Far from an unbiased opinion but here you go anyway - I recently bought a Pioneer 1120K, and couldn't be happier - they can be had for around $500 now (I paid $580 right after they came out, should have waited a week or two, but I was impatient). The certainly don't test out with all channels driven to their spec'ed power, but it works great, has a ton of features for that price point, and with my high sensitivity speaker, has plenty of power to drive them to reference level (and pre-outs if I ever decide reference level isn't quite loud enough lddude: :hsd.


----------



## sbk12rs (Nov 19, 2010)

Well , I'll tell you what about shopping .......... EVERYONE HAS A DIFFERENT PART NUMBER ! 
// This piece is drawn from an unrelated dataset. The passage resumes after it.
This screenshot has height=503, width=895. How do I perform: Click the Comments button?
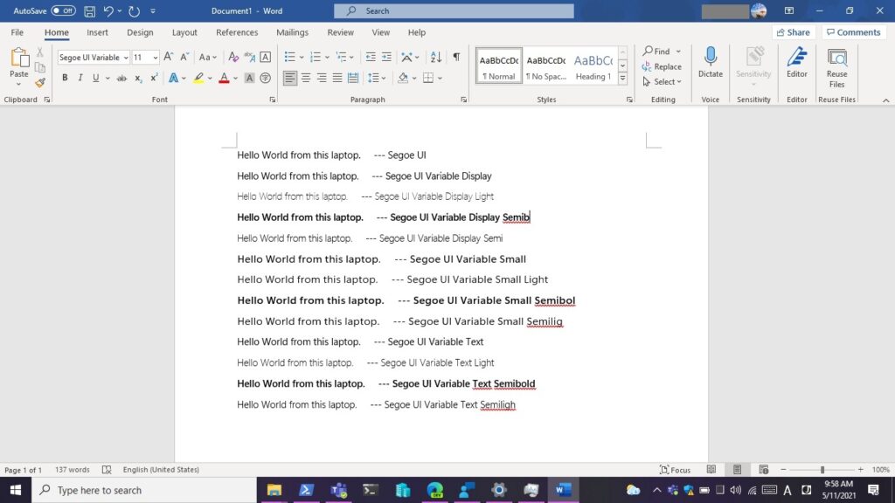point(853,32)
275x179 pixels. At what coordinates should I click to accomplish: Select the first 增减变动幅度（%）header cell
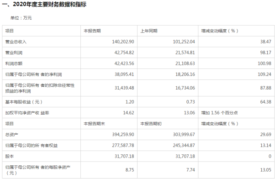220,31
So to compare prices AND features is a though fight !

I find a Onk/Den at one place , then go and search out to see reviews and the like and find different part numbers .
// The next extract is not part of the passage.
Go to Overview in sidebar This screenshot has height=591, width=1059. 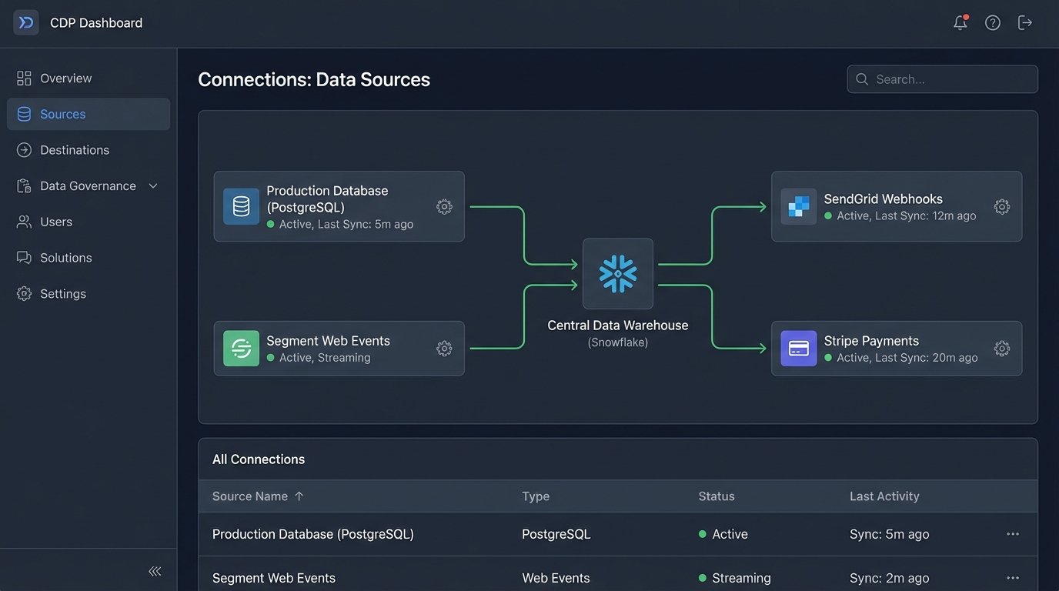pos(65,78)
The SVS's are on their way ! 

I'm not sure what to do .

Still hunting .............. :hissyfit:


----------



## eugovector (Sep 4, 2006)

Big sale on refurbs at shoponkyo through the 29th. 20%, plus the customary $10 off for signing up, and free shipping. You'll need to sign in to see the special pricing.


----------



## bigvag (Jan 9, 2010)

Check out integral its made by onkyo. It like onkyo is toyota and intergral is lexus.


----------



## eugovector (Sep 4, 2006)

Integra, and it's not really a class difference. Onkyo is designed for the consumer market, where Interga is for the installer market. Class/performance-wise, you can find equivalents in both lines.


----------



## nova (Apr 30, 2006)

Well, let me give you my take on it. I had a Mitsubishi many years ago that worked great, couple years later it just died. Replaced it with a Sony, worked ok but it would get hot and go into protect mode, my 6 ohm nominal load was too much for it. Hooked it up to some 8 ohm speakers and everything was fine albeit still a bit warm. Replaced it with a Denon and replaced the 6 ohm speakers with 4 ohm speakers. I have been very happy with the Denon. I also have a Kenwood that has been in service for many years, it works great.
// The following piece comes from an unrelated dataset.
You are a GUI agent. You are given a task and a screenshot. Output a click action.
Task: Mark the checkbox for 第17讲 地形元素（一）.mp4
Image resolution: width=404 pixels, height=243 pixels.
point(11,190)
So, my suggestion would be to relax, this is supposed to be fun. If you stress over getting the best receiver for the best price, with the best features, best quality, best customer service etc., you'll never enjoy your system. You could very easily get a gem or a dud from any manufacturer. Shop for the features you want at a price you're willing to pay. Yamaha, Onkyo, Denon, Pioneer all make fine receivers and are often recommended. No need to limit your search though, Marantz, Harmon Kardon, Sherwood Newcastle, Integra, NAD, and others all produce fine receivers that fall into your budget. Quality should be pretty comparable.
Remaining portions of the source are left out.